● REQUIRED ACTION:
Tally the lines in the following entries that include the word "computer"; state only the total.

● MATERIAL FOR THIS TASK:
^^^^^^^^^^^^^^^^

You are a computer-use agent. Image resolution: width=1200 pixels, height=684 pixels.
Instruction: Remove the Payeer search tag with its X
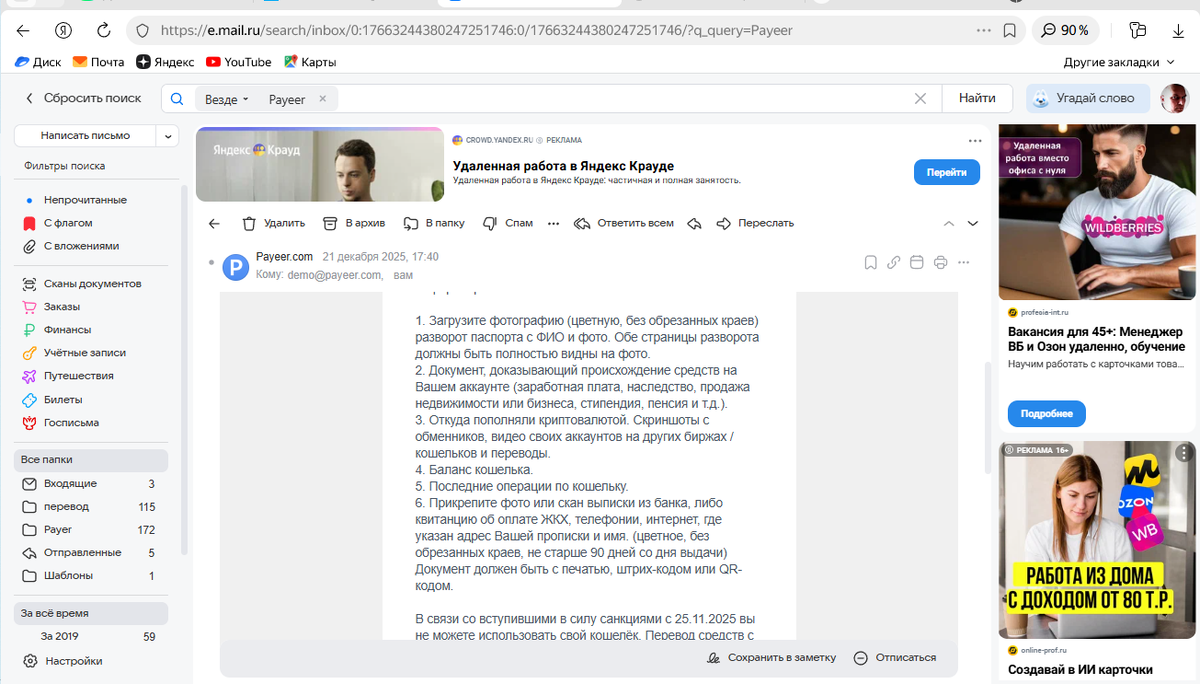pyautogui.click(x=322, y=98)
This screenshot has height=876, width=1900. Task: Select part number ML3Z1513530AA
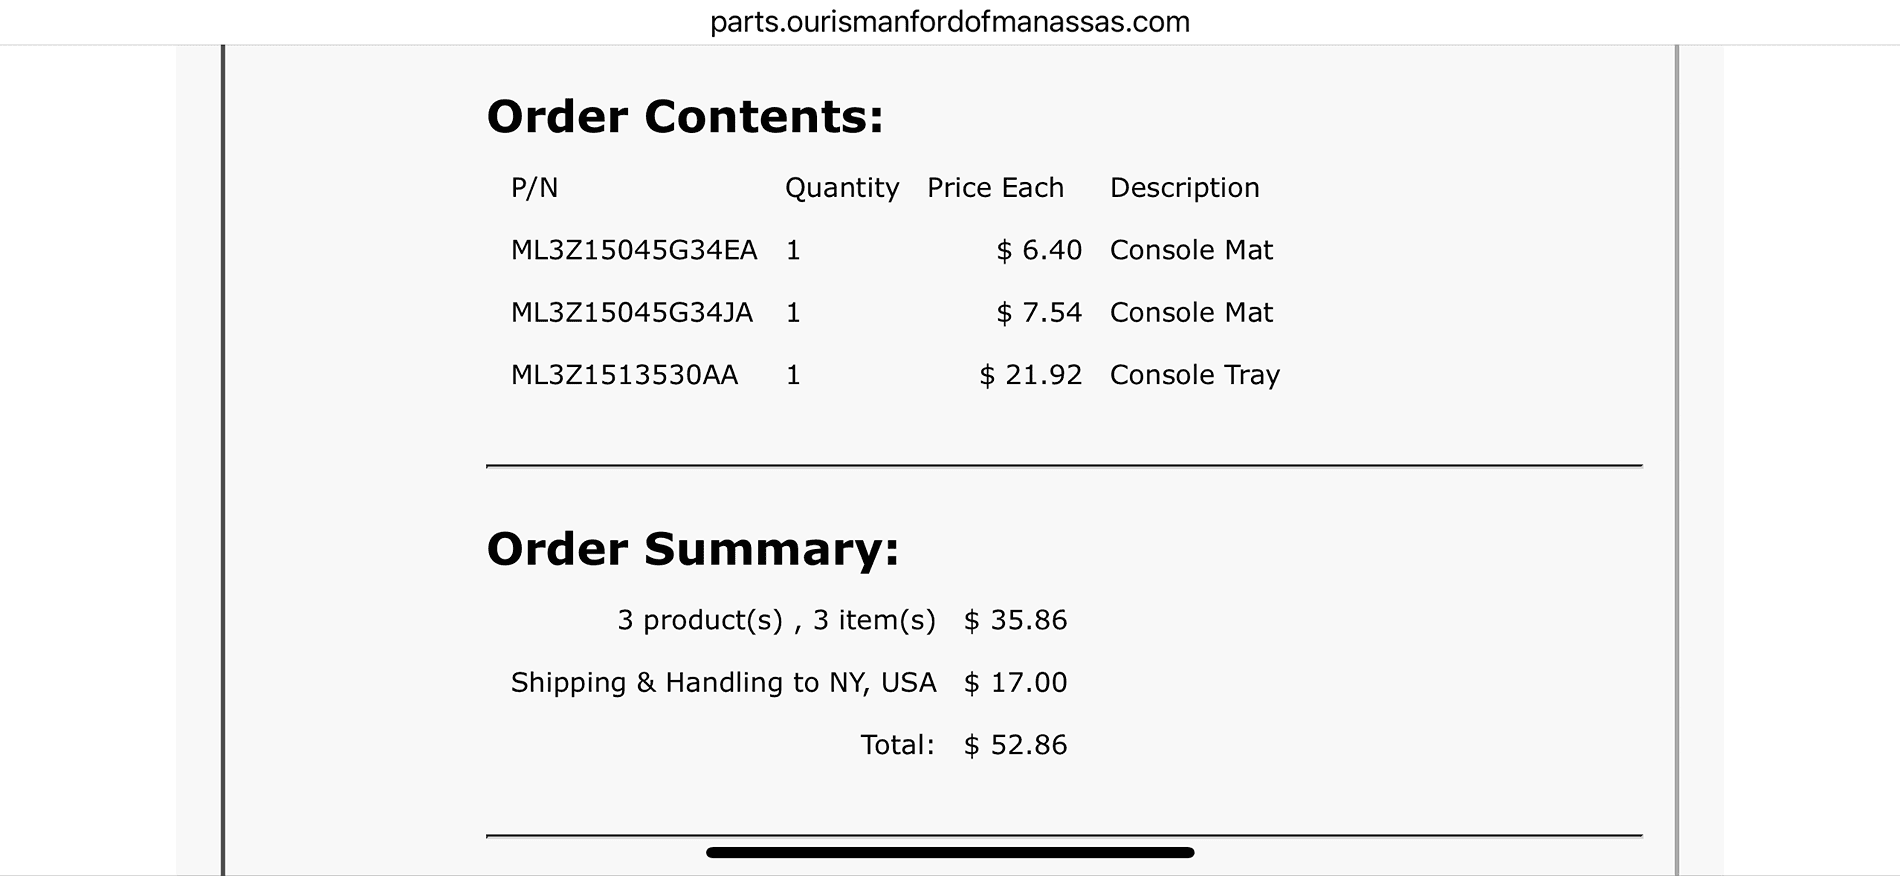(x=624, y=375)
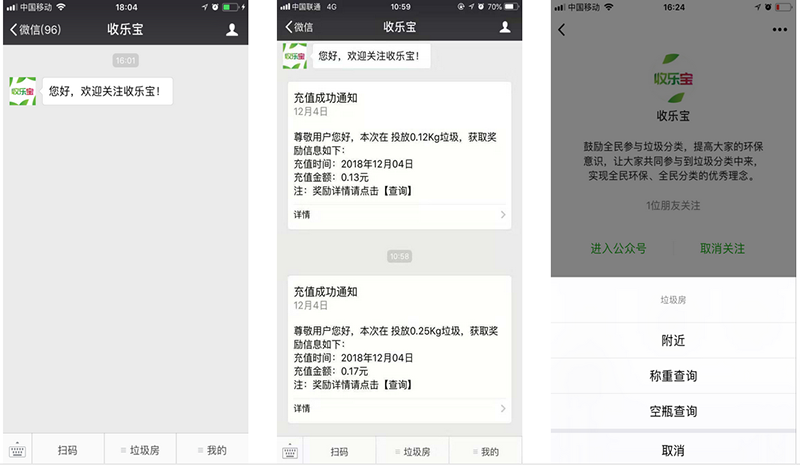Open 垃圾房 submenu in the 10:59 chat
This screenshot has height=465, width=800.
pyautogui.click(x=413, y=452)
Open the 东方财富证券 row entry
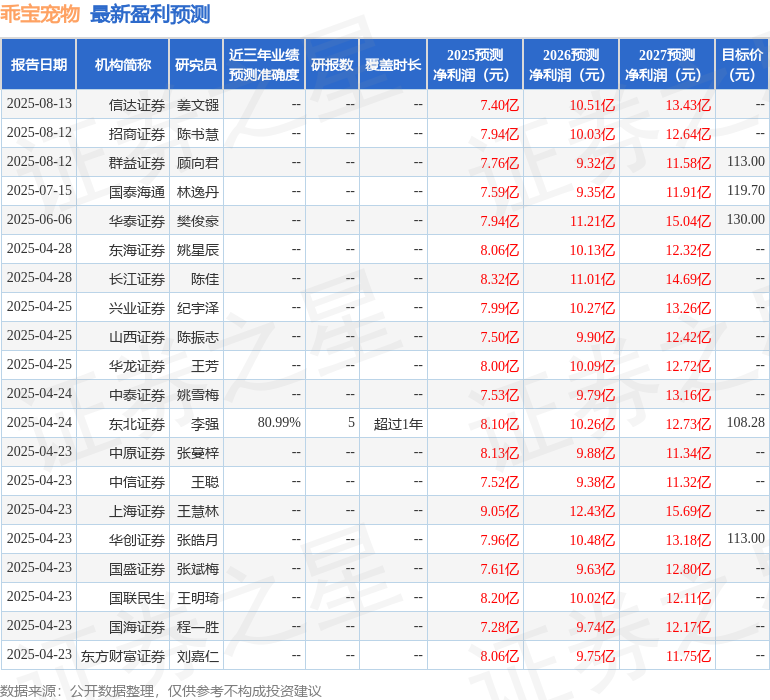Viewport: 770px width, 700px height. (x=123, y=656)
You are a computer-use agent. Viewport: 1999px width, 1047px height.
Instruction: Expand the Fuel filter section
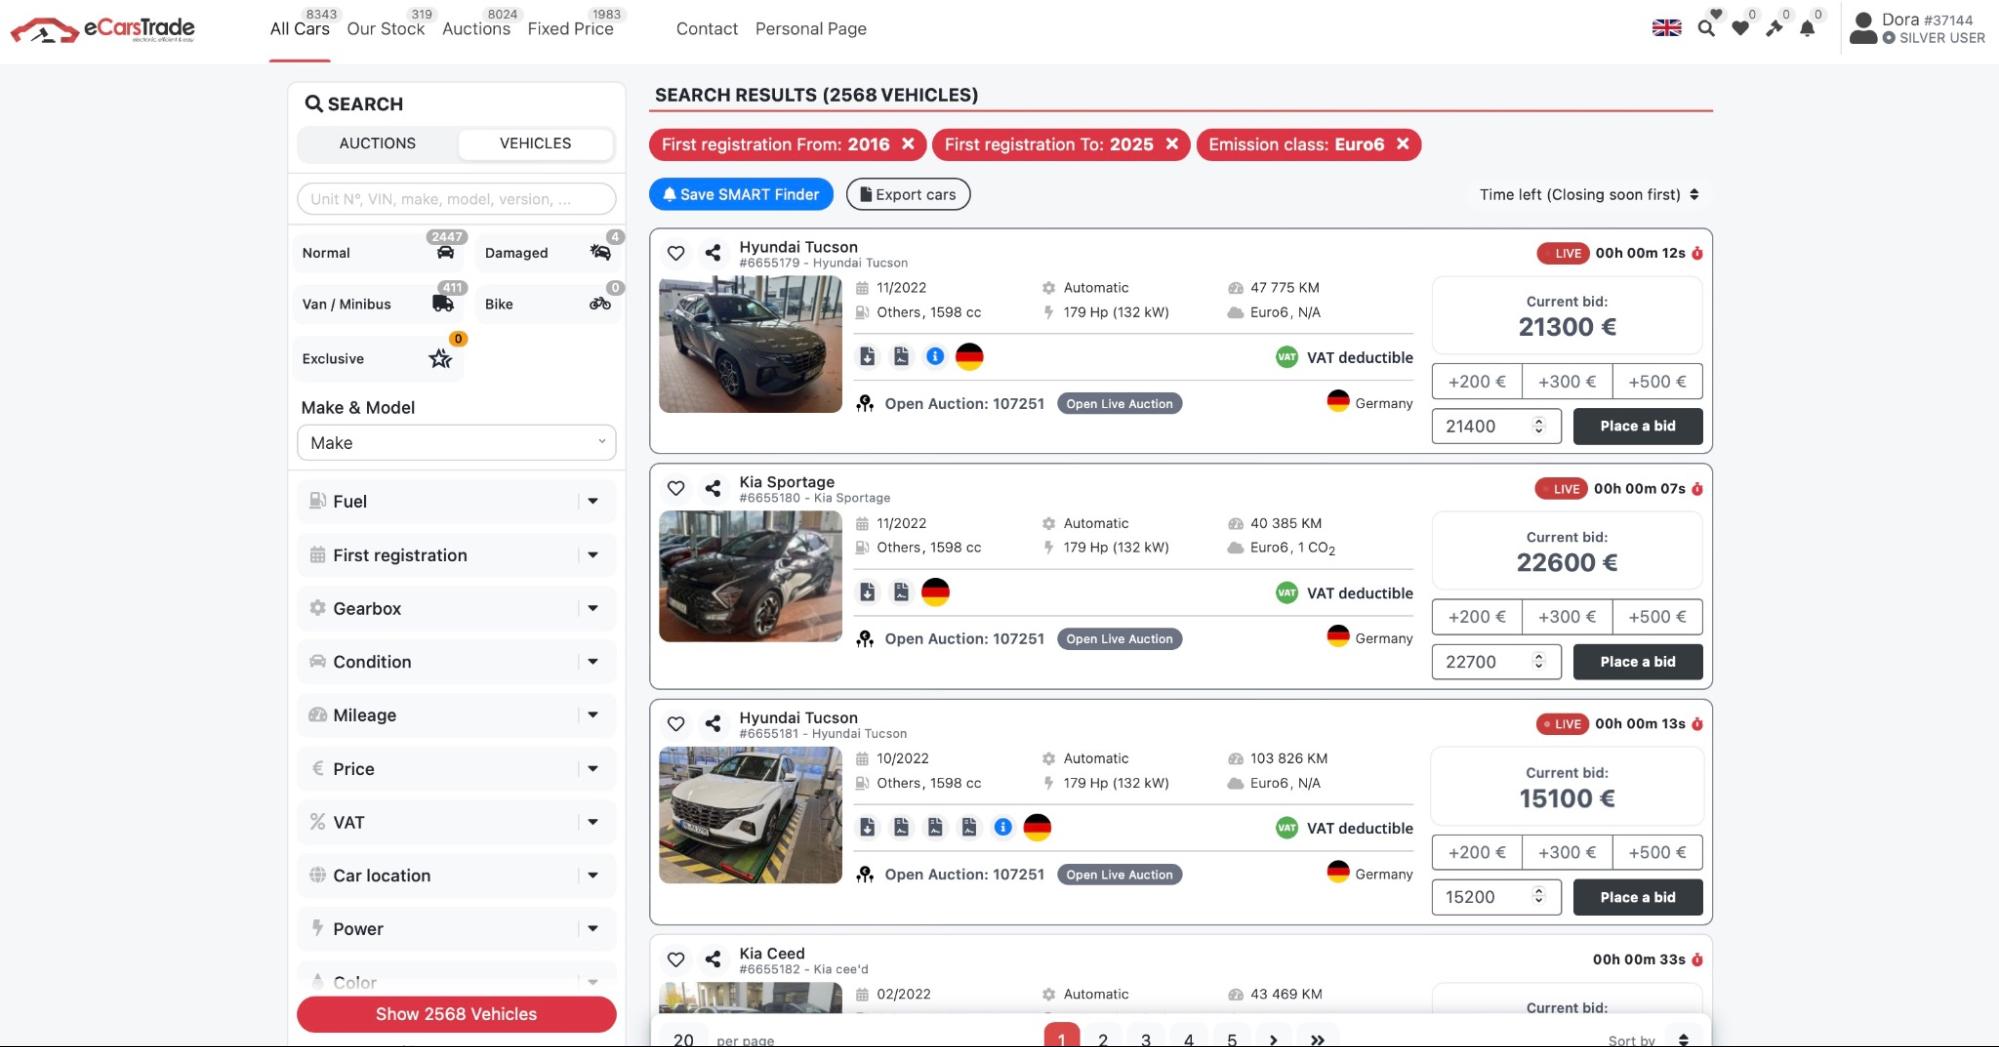(456, 502)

^^^^^^^^^^^^^^^^

● SOLUTION BELOW:
2